The construction of the mausoleum began in 1956 and ended in 1960.[1] The Aga Khan's wife, Begum Om Habibeh Aga Khan, commissioned the construction of the mausoleum, which initially accepted tourists inside; however, the interior was closed off to the public in 1997.[2]

A red rose is laid on the Aga Khan's tomb every day--a practice first started by Begum Om Habibeh Aga Khan.[3]

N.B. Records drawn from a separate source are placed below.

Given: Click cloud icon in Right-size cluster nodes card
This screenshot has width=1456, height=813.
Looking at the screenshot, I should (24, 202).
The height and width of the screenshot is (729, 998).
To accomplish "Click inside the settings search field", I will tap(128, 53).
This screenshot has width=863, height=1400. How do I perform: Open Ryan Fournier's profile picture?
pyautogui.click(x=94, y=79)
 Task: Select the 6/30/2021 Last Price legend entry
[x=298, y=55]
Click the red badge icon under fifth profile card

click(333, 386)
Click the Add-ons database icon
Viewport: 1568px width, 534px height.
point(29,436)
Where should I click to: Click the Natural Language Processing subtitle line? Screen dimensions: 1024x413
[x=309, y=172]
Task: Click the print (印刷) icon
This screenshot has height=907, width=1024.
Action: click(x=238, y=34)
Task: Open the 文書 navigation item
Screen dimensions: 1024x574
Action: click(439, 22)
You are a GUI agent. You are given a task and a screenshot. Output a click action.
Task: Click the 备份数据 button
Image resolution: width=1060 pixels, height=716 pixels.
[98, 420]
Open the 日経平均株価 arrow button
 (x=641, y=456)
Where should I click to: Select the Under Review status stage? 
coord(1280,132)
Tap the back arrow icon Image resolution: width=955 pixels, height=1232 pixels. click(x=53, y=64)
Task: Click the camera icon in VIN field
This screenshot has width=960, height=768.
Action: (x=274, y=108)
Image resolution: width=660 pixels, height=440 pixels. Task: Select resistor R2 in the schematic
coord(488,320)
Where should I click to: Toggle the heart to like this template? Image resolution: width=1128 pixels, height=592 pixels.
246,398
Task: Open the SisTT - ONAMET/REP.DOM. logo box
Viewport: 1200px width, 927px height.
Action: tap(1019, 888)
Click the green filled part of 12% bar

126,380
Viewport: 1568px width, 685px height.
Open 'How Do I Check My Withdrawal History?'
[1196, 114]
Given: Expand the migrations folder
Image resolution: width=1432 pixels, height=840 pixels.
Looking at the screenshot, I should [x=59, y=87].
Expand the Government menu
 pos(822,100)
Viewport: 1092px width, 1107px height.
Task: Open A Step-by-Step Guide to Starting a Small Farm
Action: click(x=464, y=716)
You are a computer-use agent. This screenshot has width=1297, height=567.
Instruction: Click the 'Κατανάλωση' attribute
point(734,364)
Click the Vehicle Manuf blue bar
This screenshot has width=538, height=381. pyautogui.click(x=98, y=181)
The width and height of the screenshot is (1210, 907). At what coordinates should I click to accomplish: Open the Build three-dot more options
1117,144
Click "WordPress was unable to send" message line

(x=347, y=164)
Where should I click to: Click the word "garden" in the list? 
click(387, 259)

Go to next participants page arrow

The mausoleum sits atop a hill along the west bank of the Nile, where it overlooks the Prince Sadruddin Aga Khan House, a winter home of the Aga Khan.

Site[edit]

The mausoleum sits atop a hill along the west bank of the Nile, where it overlooks Aga Khan III and Begum Om Habibeh Aga Khan's villa, the Prince Sadruddin Aga Khan House.[4] The villa was designed by Egyptian architect Hassan Fathy, and it served as a winter home for Aga Khan III, whose will stated that he would be buried near the villa two years after his death.[4][5]  

Architectural style[edit]

Architect[edit]

Egyptian architect Farid Shafi'e (1907-1985) designed the mausoleum, who during his career served as an architectural designer; professor and director of the architecture department at Cairo University; and consultant for the King Abdulaziz University, among other roles.[6] Among some of the other buildings that Farid Shafie designed during his career are the headquarters of the Royal Navy in Cairo; the Office of the Sheikh at the Al-Azhar Mosque; and a royal suite in the Abdeen Palace in Cairo.[7]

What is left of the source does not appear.